The GSM MoU Association has reacted quickly to reports from the US that the mathematical code—known as the ‘A3 algorithm’—used to provide authentication within a GSM smartcard, had been compromised by a software engineer and two graduate students at the University of California at Berkeley.
Charles Brookson, Chairman of the GSM MoU’s Security Group, stressed that such an attack would be feasible only where hackers had a user’s subscriber identity module (SIM) card in their possession. “If achieved, a successful attack would compromise only one card and it is not practical to achieve over the airwaves by eavesdropping, so GSM mobile phones cannot be ‘cloned’ (by copying the user’s identity) in the manner of analogue phones. Compromising the A3 algorithm does not, in itself, present a significant threat to GSM security overall.”

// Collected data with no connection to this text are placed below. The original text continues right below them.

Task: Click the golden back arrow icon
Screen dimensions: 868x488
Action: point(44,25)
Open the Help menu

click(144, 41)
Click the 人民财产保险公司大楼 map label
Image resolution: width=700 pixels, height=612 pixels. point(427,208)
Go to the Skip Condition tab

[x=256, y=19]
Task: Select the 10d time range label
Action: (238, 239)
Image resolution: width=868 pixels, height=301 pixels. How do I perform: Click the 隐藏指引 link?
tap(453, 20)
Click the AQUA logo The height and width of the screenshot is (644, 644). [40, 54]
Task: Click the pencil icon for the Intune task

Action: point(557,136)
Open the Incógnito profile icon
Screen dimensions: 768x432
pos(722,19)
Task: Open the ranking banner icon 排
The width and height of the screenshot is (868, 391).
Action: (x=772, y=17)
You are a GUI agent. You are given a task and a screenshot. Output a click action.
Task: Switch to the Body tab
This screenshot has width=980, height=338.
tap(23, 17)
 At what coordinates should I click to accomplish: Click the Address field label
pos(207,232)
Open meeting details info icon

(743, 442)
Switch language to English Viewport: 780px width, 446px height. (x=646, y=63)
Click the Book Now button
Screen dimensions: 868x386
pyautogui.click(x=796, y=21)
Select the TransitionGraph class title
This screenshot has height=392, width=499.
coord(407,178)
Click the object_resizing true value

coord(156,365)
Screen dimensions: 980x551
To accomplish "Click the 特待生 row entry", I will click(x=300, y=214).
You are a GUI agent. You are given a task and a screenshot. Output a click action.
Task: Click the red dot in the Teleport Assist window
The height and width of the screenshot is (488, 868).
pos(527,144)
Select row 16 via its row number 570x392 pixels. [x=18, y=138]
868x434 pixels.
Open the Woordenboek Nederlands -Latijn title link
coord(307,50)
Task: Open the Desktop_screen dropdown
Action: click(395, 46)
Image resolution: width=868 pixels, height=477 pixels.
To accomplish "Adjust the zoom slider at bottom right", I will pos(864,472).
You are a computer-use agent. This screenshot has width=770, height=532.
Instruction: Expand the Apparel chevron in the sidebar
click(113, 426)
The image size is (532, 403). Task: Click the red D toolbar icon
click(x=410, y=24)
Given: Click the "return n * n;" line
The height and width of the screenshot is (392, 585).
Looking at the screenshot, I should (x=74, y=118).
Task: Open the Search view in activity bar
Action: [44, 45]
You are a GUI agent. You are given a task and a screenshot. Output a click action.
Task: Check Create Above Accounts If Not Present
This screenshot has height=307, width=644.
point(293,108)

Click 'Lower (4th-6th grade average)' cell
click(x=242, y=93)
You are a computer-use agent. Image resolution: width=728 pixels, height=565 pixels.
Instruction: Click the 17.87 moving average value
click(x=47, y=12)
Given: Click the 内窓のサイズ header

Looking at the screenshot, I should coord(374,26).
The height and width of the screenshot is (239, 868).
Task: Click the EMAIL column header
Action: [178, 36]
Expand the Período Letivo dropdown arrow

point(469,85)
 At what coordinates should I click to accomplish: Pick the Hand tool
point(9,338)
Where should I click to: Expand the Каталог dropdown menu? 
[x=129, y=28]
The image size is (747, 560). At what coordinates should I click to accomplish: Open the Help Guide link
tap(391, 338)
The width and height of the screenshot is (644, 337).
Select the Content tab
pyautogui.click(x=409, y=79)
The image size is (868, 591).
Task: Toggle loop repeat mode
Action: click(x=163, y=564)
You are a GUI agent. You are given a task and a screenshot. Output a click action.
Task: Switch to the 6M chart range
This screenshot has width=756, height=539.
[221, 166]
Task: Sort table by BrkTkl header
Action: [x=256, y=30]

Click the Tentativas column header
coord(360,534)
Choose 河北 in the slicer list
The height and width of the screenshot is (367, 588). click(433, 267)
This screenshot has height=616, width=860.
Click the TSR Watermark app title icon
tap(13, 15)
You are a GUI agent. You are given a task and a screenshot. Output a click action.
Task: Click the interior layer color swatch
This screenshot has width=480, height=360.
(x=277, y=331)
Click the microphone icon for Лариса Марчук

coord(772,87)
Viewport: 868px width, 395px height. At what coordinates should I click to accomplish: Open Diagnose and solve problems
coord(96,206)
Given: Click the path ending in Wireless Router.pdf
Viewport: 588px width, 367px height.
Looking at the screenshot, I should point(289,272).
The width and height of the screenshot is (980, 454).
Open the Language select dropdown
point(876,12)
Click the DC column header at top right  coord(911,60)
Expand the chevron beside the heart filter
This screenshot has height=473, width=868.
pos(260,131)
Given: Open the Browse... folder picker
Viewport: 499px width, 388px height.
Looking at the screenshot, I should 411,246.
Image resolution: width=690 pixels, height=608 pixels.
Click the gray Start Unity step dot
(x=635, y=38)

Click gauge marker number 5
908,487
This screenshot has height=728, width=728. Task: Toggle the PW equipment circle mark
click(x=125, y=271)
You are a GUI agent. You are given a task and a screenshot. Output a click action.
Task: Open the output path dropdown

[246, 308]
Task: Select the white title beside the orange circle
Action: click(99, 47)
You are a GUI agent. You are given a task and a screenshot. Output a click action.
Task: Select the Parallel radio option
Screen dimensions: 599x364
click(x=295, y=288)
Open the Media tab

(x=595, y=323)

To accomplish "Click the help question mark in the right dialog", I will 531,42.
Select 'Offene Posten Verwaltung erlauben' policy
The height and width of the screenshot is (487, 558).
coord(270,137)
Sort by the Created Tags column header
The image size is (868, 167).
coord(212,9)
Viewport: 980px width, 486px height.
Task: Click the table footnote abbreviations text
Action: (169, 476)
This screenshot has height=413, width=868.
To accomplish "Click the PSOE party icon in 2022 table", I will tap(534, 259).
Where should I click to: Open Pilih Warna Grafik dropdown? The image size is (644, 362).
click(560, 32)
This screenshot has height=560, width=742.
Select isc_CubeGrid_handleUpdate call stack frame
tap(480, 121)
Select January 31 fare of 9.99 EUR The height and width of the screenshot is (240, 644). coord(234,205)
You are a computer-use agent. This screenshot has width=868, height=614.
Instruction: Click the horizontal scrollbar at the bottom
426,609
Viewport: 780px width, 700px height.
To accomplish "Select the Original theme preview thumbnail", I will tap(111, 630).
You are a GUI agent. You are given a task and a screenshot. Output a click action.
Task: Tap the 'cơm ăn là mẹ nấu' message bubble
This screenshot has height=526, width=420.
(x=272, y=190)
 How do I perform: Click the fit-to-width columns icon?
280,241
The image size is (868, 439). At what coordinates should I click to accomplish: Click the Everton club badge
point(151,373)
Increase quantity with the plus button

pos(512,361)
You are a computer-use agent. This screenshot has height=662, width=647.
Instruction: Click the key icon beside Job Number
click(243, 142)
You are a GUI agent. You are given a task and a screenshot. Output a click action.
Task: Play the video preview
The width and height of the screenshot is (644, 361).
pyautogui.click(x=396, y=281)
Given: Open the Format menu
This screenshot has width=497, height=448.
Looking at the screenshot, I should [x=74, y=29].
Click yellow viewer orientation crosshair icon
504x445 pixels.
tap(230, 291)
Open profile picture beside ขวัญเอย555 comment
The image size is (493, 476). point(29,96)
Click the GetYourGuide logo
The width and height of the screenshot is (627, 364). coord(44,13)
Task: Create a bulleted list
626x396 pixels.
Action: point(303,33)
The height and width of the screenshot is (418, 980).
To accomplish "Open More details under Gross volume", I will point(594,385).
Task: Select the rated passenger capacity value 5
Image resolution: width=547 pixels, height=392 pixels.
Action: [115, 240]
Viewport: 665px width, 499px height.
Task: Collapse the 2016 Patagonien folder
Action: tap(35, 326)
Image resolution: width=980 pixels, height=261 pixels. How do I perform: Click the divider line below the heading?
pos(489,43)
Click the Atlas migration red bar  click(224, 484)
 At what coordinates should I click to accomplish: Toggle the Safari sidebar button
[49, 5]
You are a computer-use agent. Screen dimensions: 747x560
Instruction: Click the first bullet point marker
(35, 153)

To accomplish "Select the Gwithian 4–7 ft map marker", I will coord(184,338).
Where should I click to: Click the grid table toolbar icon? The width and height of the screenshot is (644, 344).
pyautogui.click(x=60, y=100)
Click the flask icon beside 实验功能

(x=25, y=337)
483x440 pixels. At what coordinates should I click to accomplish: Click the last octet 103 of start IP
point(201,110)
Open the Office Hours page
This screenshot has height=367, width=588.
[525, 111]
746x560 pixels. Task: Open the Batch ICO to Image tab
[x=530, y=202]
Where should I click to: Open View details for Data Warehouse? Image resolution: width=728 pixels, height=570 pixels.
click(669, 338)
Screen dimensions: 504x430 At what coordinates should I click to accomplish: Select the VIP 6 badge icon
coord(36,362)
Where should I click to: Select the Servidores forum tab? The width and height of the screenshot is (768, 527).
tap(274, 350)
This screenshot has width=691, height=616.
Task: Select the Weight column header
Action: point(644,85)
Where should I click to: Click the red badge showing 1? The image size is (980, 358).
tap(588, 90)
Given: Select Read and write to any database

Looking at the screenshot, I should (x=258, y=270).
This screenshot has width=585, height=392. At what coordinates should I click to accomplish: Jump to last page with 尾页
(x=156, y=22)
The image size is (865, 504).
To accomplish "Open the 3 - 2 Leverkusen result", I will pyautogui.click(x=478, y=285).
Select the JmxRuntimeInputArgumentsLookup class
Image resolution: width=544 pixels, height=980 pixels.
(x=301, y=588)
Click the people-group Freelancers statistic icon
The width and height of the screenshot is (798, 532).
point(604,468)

Brookson went on to add that the GSM algorithm the students claimed to have broken was the ‘example algorithm’ provided to members of the MoU to create their own individual version, and not a commercial grade system. Be that as it may, GSM joins a long line of supposedly ‘tamper-proof’ technologies that have been broken.
Cryptography experts at universities have made a sport out of cracking popular encryption algorithms with Microsoft, Netscape and Sun Microsystems feeling the sting of such precocious ‘kids’.